→ **ASSIGNMENT**
Copy every line that holds the string "computer" from the data below.

+--

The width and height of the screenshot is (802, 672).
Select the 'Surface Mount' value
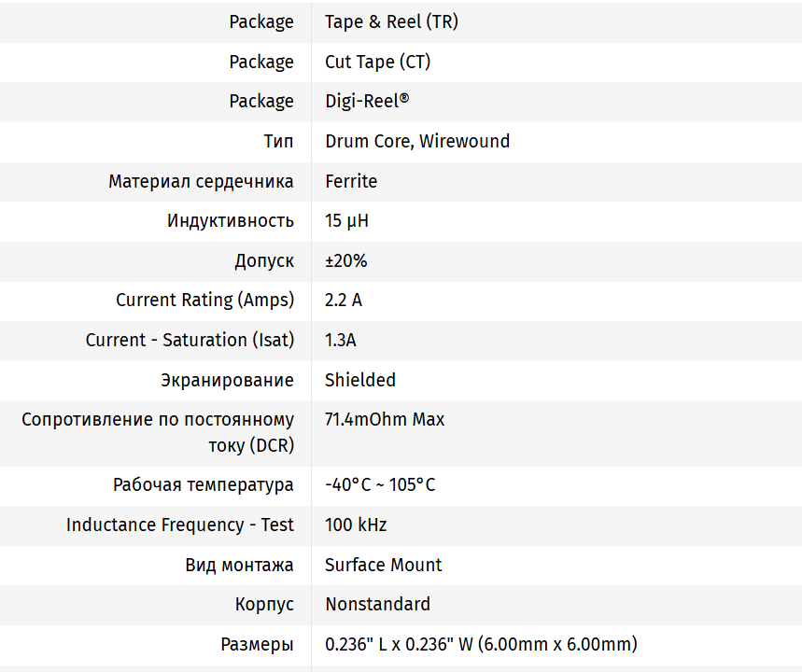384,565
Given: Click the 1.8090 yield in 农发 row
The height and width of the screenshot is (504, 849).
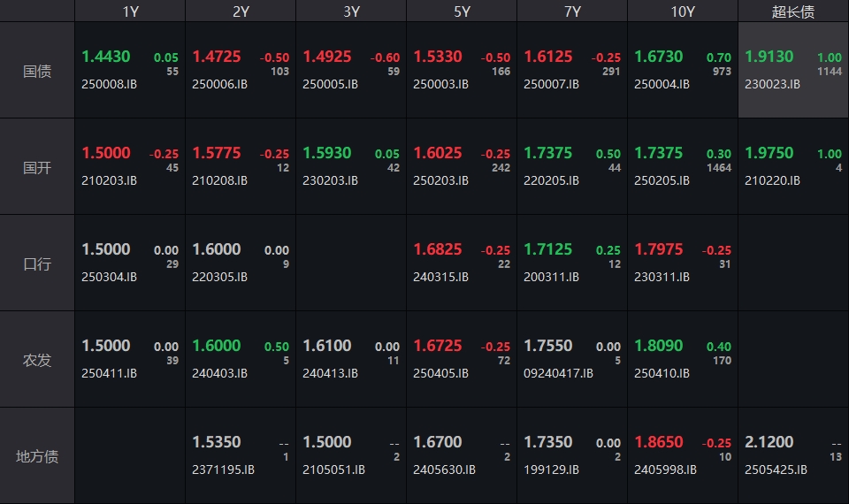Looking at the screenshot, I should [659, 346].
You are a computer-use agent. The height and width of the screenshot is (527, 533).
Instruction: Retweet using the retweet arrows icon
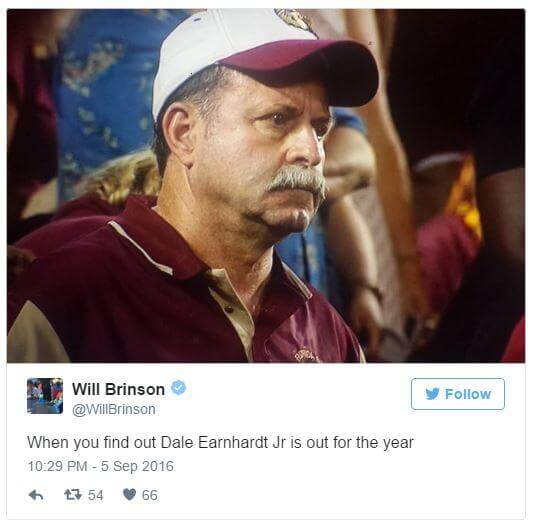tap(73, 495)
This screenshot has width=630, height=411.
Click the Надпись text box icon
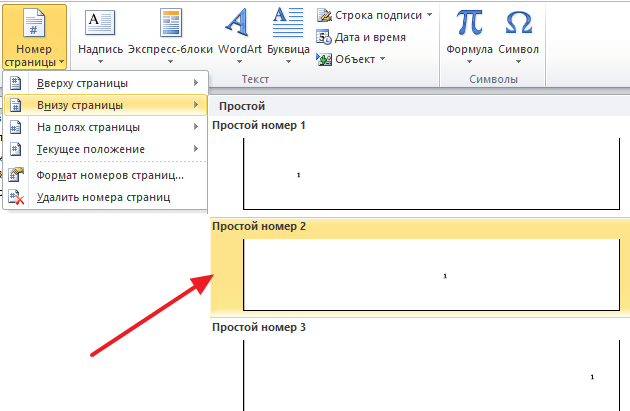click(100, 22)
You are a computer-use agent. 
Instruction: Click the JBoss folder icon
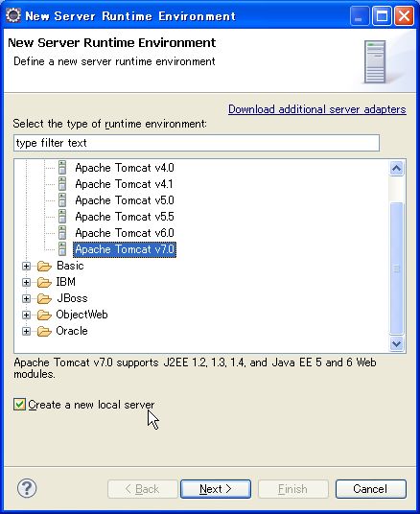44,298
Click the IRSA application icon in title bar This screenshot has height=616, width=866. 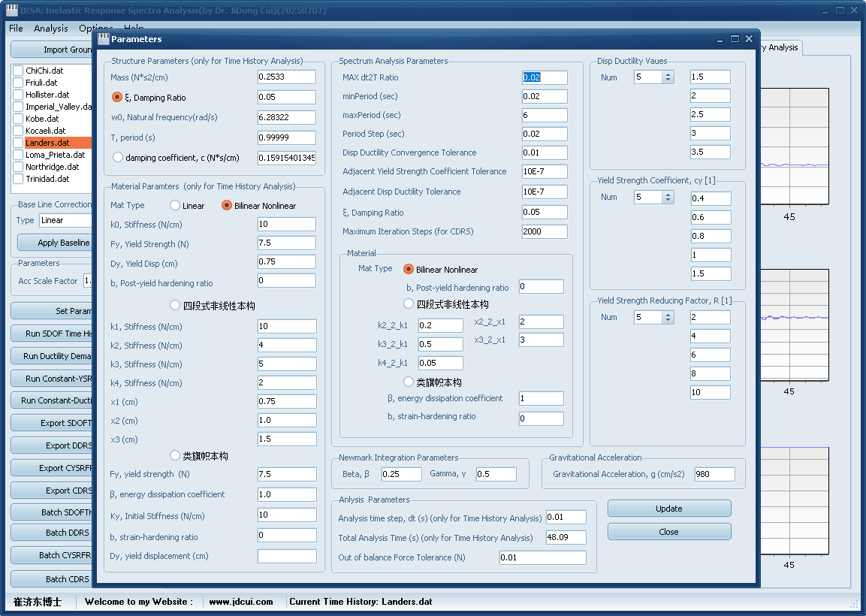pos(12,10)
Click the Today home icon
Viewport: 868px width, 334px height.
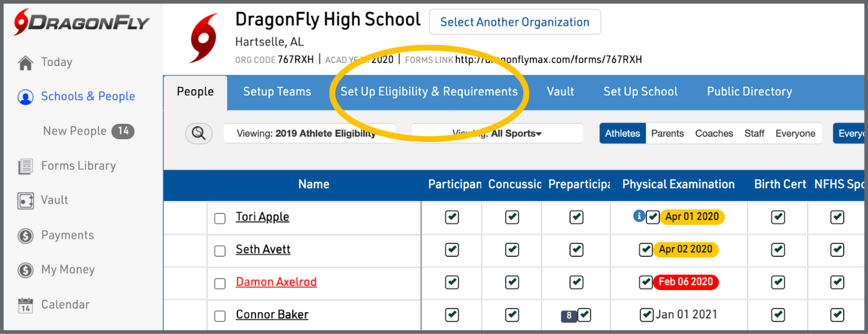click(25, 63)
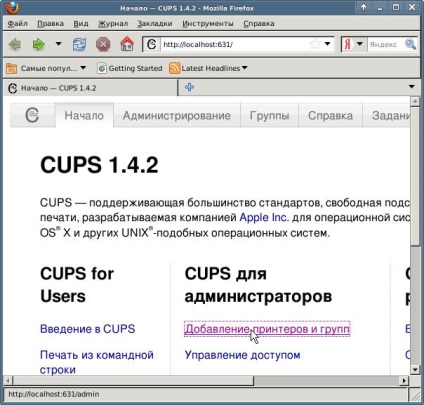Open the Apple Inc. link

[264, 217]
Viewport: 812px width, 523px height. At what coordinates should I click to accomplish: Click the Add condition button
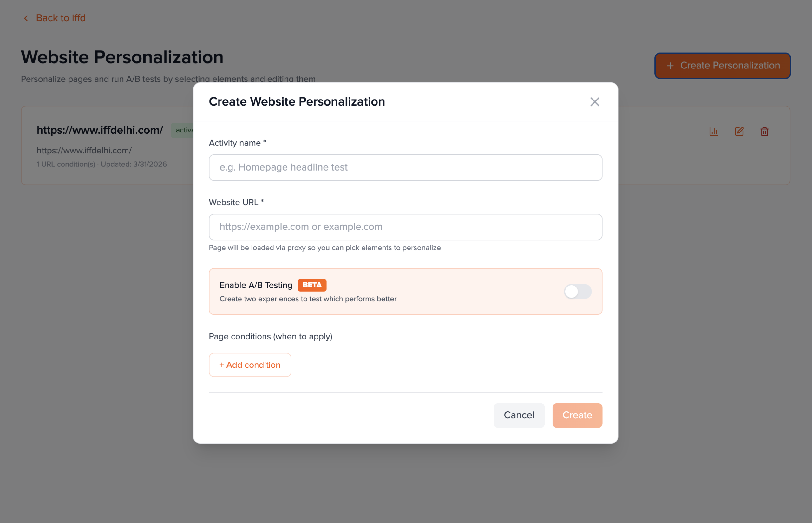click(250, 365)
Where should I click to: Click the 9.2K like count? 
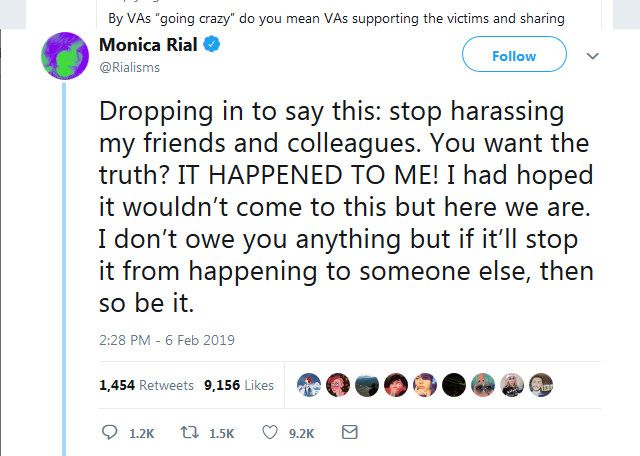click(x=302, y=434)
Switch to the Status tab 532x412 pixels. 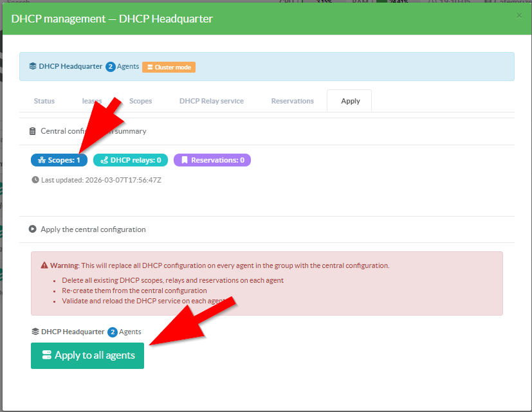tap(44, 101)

+--

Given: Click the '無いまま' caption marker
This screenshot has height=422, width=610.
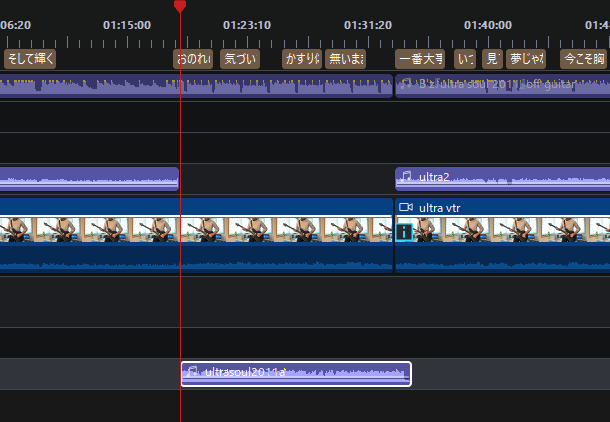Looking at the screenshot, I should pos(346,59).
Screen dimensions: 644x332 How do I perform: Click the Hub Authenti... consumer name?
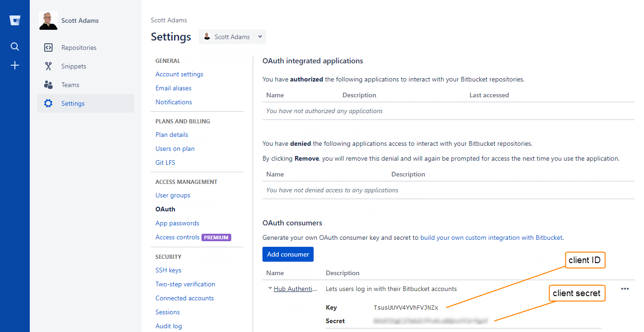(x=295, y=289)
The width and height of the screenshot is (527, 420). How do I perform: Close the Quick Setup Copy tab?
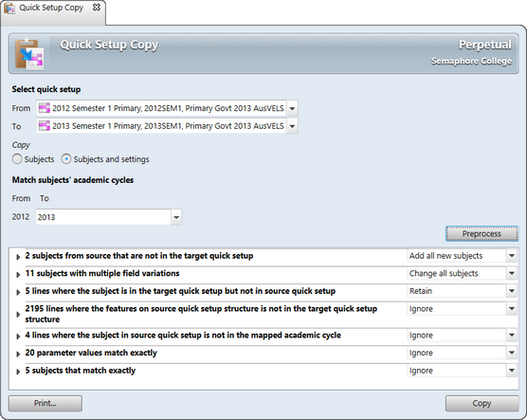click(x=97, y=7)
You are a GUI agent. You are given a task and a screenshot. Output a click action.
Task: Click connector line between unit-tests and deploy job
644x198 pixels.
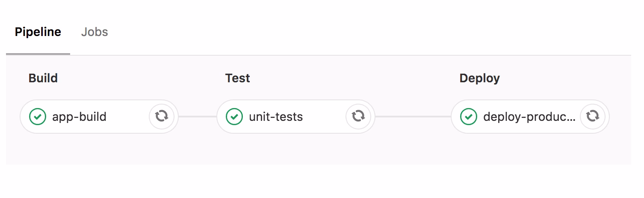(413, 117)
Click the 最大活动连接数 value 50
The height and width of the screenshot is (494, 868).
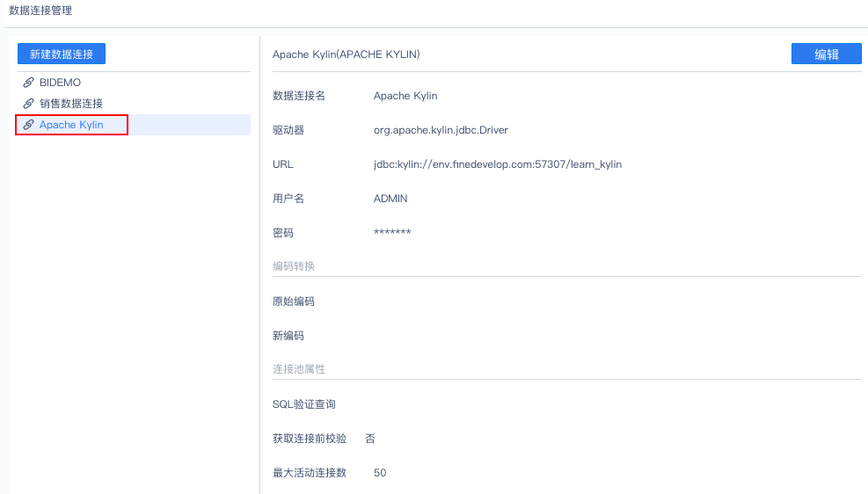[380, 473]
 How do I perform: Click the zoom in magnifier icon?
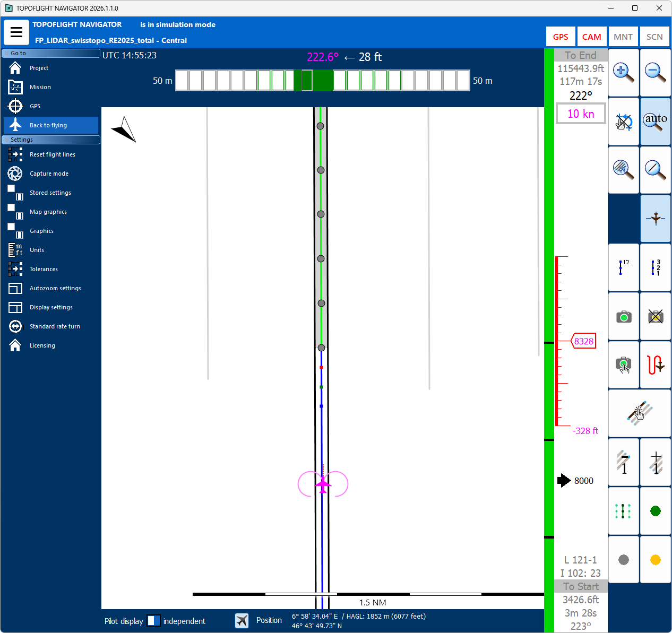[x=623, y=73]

+--

→ **REPLY**
You are a computer-use agent. The height and width of the screenshot is (527, 533).
You are a computer-use agent. 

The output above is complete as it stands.